=== Section Start ===

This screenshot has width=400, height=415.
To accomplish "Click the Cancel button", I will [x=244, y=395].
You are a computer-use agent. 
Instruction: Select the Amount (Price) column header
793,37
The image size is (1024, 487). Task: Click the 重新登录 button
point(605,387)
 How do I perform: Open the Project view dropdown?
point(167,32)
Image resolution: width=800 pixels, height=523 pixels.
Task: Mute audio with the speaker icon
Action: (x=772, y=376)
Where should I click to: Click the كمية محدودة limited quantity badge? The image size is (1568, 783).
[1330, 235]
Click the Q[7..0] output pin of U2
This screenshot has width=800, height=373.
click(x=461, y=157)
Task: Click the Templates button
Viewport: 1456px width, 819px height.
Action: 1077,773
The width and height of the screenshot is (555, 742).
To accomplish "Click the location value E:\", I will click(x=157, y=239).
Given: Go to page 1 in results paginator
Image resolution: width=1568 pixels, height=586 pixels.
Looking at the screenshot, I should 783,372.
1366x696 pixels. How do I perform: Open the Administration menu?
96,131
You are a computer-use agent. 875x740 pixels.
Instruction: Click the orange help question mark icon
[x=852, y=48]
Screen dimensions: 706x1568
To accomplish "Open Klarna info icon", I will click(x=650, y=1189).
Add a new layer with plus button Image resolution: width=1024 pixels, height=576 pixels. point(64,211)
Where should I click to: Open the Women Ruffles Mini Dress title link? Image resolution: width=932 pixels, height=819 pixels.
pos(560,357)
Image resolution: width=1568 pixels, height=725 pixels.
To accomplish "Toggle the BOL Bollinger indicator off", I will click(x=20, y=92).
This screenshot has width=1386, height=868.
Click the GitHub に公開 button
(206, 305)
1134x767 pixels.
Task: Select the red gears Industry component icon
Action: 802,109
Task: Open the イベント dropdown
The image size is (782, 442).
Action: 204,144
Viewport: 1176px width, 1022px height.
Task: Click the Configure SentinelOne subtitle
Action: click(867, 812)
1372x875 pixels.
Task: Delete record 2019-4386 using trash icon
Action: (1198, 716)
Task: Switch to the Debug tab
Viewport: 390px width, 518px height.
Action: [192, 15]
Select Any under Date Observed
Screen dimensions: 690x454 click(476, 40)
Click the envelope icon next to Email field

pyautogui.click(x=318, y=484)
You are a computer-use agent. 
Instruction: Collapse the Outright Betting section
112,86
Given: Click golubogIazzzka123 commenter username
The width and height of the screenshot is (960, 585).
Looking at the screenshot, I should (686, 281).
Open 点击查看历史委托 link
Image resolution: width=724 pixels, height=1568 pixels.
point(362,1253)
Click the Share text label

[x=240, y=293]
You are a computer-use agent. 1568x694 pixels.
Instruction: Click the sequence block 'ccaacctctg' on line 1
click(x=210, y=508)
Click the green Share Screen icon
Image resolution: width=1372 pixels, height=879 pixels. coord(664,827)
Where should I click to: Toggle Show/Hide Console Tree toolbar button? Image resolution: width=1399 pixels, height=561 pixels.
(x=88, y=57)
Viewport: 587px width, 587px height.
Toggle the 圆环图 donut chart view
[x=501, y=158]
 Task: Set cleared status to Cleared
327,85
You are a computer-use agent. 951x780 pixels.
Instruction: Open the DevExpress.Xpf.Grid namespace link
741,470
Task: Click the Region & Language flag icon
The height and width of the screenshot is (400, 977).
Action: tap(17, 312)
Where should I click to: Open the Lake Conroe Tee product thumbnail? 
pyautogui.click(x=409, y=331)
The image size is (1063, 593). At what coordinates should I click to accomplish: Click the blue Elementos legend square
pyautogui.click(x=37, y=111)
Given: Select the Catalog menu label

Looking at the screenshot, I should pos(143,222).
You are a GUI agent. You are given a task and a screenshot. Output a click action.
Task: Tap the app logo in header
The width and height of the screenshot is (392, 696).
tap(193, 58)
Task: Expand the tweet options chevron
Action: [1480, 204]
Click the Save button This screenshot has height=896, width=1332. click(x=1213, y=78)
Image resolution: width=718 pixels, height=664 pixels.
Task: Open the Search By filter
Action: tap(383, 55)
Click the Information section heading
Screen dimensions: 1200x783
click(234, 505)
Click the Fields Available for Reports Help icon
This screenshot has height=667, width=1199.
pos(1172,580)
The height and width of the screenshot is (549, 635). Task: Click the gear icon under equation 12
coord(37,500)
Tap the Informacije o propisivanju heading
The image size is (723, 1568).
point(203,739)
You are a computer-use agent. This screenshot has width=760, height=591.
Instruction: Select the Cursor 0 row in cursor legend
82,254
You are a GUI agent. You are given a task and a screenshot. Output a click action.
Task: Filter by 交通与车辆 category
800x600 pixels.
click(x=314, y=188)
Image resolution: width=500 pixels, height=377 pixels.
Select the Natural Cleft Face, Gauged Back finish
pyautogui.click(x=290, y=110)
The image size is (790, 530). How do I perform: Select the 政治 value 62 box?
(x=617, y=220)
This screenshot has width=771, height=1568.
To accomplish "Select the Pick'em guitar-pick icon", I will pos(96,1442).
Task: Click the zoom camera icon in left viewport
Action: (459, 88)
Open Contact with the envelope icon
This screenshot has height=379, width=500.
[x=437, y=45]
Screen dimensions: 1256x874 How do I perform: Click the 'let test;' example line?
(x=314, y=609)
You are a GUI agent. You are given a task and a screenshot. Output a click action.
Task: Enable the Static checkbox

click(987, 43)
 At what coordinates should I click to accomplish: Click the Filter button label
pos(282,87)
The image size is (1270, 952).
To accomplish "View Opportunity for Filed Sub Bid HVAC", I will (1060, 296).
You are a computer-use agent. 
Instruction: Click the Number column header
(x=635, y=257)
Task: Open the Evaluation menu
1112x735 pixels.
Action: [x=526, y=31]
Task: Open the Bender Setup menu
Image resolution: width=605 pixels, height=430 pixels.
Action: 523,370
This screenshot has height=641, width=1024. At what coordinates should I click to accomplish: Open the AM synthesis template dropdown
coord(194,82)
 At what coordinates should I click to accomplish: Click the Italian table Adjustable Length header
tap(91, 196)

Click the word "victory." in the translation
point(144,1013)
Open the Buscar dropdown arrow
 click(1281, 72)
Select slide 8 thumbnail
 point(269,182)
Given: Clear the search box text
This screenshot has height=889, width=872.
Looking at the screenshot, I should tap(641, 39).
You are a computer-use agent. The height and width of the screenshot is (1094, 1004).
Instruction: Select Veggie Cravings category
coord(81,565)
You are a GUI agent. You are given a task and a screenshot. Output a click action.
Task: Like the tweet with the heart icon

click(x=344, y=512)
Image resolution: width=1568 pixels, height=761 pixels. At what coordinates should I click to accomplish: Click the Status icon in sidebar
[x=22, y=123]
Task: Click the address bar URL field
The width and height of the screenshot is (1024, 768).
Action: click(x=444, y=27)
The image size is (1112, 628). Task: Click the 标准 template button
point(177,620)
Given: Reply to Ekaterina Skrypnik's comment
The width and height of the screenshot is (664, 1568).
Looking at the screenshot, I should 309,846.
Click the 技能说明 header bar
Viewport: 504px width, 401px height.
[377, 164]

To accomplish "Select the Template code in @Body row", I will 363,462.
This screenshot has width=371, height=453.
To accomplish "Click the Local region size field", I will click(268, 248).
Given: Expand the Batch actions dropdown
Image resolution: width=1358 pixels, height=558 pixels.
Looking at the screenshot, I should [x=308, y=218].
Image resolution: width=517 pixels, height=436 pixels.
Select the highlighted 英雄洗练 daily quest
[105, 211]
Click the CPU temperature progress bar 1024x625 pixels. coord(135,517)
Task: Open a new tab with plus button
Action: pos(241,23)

=== Section End ===

WHAT IS EXPECTED: Everything in the material above is to be copied exactly.

RESPONSE TO THE EXERCISE:
This screenshot has width=400, height=415.
To accomplish "Click the Cancel button", I will [x=244, y=395].
You are a computer-use agent. 
Instruction: Select the Amount (Price) column header
793,37
The image size is (1024, 487). Task: Click the 重新登录 button
point(605,387)
 How do I perform: Open the Project view dropdown?
point(167,32)
Image resolution: width=800 pixels, height=523 pixels.
Task: Mute audio with the speaker icon
Action: (x=772, y=376)
Where should I click to: Click the كمية محدودة limited quantity badge? The image size is (1568, 783).
[1330, 235]
Click the Q[7..0] output pin of U2
This screenshot has width=800, height=373.
click(x=461, y=157)
Task: Click the Templates button
Viewport: 1456px width, 819px height.
Action: 1077,773
The width and height of the screenshot is (555, 742).
To accomplish "Click the location value E:\", I will click(x=157, y=239).
Given: Go to page 1 in results paginator
Image resolution: width=1568 pixels, height=586 pixels.
Looking at the screenshot, I should 783,372.
1366x696 pixels. How do I perform: Open the Administration menu?
96,131
You are a computer-use agent. 875x740 pixels.
Instruction: Click the orange help question mark icon
[x=852, y=48]
Screen dimensions: 706x1568
To accomplish "Open Klarna info icon", I will click(x=650, y=1189).
Add a new layer with plus button Image resolution: width=1024 pixels, height=576 pixels. point(64,211)
Where should I click to: Open the Women Ruffles Mini Dress title link? Image resolution: width=932 pixels, height=819 pixels.
pos(560,357)
Image resolution: width=1568 pixels, height=725 pixels.
To accomplish "Toggle the BOL Bollinger indicator off", I will click(x=20, y=92).
This screenshot has width=1386, height=868.
Click the GitHub に公開 button
(206, 305)
1134x767 pixels.
Task: Select the red gears Industry component icon
Action: 802,109
Task: Open the イベント dropdown
The image size is (782, 442).
Action: 204,144
Viewport: 1176px width, 1022px height.
Task: Click the Configure SentinelOne subtitle
Action: click(867, 812)
1372x875 pixels.
Task: Delete record 2019-4386 using trash icon
Action: (1198, 716)
Task: Switch to the Debug tab
Viewport: 390px width, 518px height.
Action: [192, 15]
Select Any under Date Observed
Screen dimensions: 690x454 click(476, 40)
Click the envelope icon next to Email field

pyautogui.click(x=318, y=484)
You are a computer-use agent. 
Instruction: Collapse the Outright Betting section
112,86
Given: Click golubogIazzzka123 commenter username
The width and height of the screenshot is (960, 585).
Looking at the screenshot, I should (686, 281).
Open 点击查看历史委托 link
Image resolution: width=724 pixels, height=1568 pixels.
point(362,1253)
Click the Share text label

[x=240, y=293]
You are a computer-use agent. 1568x694 pixels.
Instruction: Click the sequence block 'ccaacctctg' on line 1
click(x=210, y=508)
Click the green Share Screen icon
Image resolution: width=1372 pixels, height=879 pixels. coord(664,827)
Where should I click to: Toggle Show/Hide Console Tree toolbar button? Image resolution: width=1399 pixels, height=561 pixels.
(x=88, y=57)
Viewport: 587px width, 587px height.
Toggle the 圆环图 donut chart view
[x=501, y=158]
 Task: Set cleared status to Cleared
327,85
You are a computer-use agent. 951x780 pixels.
Instruction: Open the DevExpress.Xpf.Grid namespace link
741,470
Task: Click the Region & Language flag icon
The height and width of the screenshot is (400, 977).
Action: tap(17, 312)
Where should I click to: Open the Lake Conroe Tee product thumbnail? 
pyautogui.click(x=409, y=331)
The image size is (1063, 593). At what coordinates should I click to accomplish: Click the blue Elementos legend square
pyautogui.click(x=37, y=111)
Given: Select the Catalog menu label

Looking at the screenshot, I should pos(143,222).
You are a GUI agent. You are given a task and a screenshot. Output a click action.
Task: Tap the app logo in header
The width and height of the screenshot is (392, 696).
tap(193, 58)
Task: Expand the tweet options chevron
Action: [1480, 204]
Click the Save button This screenshot has height=896, width=1332. click(x=1213, y=78)
Image resolution: width=718 pixels, height=664 pixels.
Task: Open the Search By filter
Action: tap(383, 55)
Click the Information section heading
Screen dimensions: 1200x783
click(234, 505)
Click the Fields Available for Reports Help icon
This screenshot has height=667, width=1199.
pos(1172,580)
The height and width of the screenshot is (549, 635). Task: Click the gear icon under equation 12
coord(37,500)
Tap the Informacije o propisivanju heading
The image size is (723, 1568).
point(203,739)
You are a computer-use agent. This screenshot has width=760, height=591.
Instruction: Select the Cursor 0 row in cursor legend
82,254
You are a GUI agent. You are given a task and a screenshot. Output a click action.
Task: Filter by 交通与车辆 category
800x600 pixels.
click(x=314, y=188)
Image resolution: width=500 pixels, height=377 pixels.
Select the Natural Cleft Face, Gauged Back finish
pyautogui.click(x=290, y=110)
The image size is (790, 530). How do I perform: Select the 政治 value 62 box?
(x=617, y=220)
This screenshot has width=771, height=1568.
To accomplish "Select the Pick'em guitar-pick icon", I will pos(96,1442).
Task: Click the zoom camera icon in left viewport
Action: (459, 88)
Open Contact with the envelope icon
This screenshot has height=379, width=500.
[x=437, y=45]
Screen dimensions: 1256x874 How do I perform: Click the 'let test;' example line?
(x=314, y=609)
You are a GUI agent. You are given a task and a screenshot. Output a click action.
Task: Enable the Static checkbox

click(987, 43)
 At what coordinates should I click to accomplish: Click the Filter button label
pos(282,87)
The image size is (1270, 952).
To accomplish "View Opportunity for Filed Sub Bid HVAC", I will (1060, 296).
You are a computer-use agent. 
Instruction: Click the Number column header
(x=635, y=257)
Task: Open the Evaluation menu
1112x735 pixels.
Action: [x=526, y=31]
Task: Open the Bender Setup menu
Image resolution: width=605 pixels, height=430 pixels.
Action: 523,370
This screenshot has height=641, width=1024. At what coordinates should I click to accomplish: Open the AM synthesis template dropdown
coord(194,82)
 At what coordinates should I click to accomplish: Click the Italian table Adjustable Length header
tap(91, 196)

Click the word "victory." in the translation
point(144,1013)
Open the Buscar dropdown arrow
 click(1281, 72)
Select slide 8 thumbnail
 point(269,182)
Given: Clear the search box text
This screenshot has height=889, width=872.
Looking at the screenshot, I should tap(641, 39).
You are a computer-use agent. The height and width of the screenshot is (1094, 1004).
Instruction: Select Veggie Cravings category
coord(81,565)
You are a GUI agent. You are given a task and a screenshot. Output a click action.
Task: Like the tweet with the heart icon

click(x=344, y=512)
Image resolution: width=1568 pixels, height=761 pixels. At what coordinates should I click to accomplish: Click the Status icon in sidebar
[x=22, y=123]
Task: Click the address bar URL field
The width and height of the screenshot is (1024, 768).
Action: click(x=444, y=27)
The image size is (1112, 628). Task: Click the 标准 template button
point(177,620)
Given: Reply to Ekaterina Skrypnik's comment
The width and height of the screenshot is (664, 1568).
Looking at the screenshot, I should 309,846.
Click the 技能说明 header bar
Viewport: 504px width, 401px height.
[377, 164]

To accomplish "Select the Template code in @Body row", I will 363,462.
This screenshot has width=371, height=453.
To accomplish "Click the Local region size field", I will click(268, 248).
Given: Expand the Batch actions dropdown
Image resolution: width=1358 pixels, height=558 pixels.
Looking at the screenshot, I should [x=308, y=218].
Image resolution: width=517 pixels, height=436 pixels.
Select the highlighted 英雄洗练 daily quest
[105, 211]
Click the CPU temperature progress bar 1024x625 pixels. coord(135,517)
Task: Open a new tab with plus button
Action: pos(241,23)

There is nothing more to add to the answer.